--- Study material Enclosed Below ---

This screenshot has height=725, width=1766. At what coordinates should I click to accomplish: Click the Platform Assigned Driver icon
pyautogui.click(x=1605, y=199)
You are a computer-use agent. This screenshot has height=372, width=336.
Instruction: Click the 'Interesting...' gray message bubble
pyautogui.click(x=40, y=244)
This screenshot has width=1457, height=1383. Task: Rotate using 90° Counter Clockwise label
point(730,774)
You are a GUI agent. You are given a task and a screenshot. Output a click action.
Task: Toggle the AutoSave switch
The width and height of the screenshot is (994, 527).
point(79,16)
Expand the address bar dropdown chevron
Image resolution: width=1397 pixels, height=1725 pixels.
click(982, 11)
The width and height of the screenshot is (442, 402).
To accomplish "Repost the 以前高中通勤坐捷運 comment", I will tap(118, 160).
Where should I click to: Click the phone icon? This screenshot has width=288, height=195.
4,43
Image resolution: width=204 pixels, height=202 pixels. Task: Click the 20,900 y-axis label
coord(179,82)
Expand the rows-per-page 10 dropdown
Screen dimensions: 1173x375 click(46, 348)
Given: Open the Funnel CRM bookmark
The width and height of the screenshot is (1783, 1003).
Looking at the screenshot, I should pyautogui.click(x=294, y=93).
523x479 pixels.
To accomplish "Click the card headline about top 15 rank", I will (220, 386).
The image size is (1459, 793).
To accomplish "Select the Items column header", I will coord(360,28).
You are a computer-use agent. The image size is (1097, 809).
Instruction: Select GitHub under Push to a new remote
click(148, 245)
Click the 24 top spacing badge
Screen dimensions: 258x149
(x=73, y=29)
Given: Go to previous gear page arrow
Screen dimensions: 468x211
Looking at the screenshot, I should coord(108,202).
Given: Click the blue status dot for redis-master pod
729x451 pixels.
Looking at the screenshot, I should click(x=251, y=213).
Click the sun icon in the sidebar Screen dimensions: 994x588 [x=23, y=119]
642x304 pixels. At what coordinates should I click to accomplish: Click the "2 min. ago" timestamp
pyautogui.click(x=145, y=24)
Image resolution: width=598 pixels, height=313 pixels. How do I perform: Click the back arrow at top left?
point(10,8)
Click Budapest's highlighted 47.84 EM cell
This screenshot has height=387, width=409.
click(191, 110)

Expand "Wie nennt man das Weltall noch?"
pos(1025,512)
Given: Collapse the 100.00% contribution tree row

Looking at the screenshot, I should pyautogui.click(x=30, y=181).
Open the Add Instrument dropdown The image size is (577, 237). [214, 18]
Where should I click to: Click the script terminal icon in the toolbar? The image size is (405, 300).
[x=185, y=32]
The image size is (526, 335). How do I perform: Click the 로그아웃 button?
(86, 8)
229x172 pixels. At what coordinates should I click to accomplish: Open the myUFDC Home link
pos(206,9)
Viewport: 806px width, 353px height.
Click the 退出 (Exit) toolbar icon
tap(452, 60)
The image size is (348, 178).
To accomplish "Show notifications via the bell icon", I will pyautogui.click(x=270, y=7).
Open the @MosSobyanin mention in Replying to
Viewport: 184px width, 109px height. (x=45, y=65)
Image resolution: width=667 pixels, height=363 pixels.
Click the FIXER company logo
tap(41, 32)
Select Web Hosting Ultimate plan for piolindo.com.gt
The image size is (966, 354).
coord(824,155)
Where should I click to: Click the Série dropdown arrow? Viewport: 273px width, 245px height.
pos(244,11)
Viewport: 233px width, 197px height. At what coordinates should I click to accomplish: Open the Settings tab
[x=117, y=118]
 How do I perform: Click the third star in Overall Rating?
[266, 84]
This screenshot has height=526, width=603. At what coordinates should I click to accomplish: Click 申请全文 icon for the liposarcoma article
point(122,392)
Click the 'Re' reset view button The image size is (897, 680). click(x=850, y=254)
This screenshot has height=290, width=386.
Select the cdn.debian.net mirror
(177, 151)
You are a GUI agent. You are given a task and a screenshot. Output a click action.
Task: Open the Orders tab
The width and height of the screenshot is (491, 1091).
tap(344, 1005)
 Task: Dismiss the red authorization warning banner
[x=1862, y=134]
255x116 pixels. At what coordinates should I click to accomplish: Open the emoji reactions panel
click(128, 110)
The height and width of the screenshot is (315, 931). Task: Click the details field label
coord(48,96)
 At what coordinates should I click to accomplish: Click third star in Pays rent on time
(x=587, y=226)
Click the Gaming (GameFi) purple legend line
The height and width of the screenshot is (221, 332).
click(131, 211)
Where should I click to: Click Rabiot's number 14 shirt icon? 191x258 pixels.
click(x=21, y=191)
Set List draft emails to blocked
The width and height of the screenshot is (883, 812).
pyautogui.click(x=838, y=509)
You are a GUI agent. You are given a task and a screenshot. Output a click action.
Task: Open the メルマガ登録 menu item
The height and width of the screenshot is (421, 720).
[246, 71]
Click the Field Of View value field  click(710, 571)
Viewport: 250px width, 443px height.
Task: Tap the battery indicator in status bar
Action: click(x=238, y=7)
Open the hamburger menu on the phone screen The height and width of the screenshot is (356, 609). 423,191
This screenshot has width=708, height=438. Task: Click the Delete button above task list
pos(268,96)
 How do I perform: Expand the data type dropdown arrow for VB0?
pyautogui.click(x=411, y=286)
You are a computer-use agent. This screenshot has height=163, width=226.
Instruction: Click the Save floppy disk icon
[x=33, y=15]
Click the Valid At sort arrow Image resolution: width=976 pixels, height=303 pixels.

--- End of Enclosed Study material ---

▶ _Aim of the exercise_
Reproduce every line of the listing above in which the string "menu" appears.

▶ _Task output_
Task: Open the メルマガ登録 menu item
Open the hamburger menu on the phone screen The height and width of the screenshot is (356, 609). 423,191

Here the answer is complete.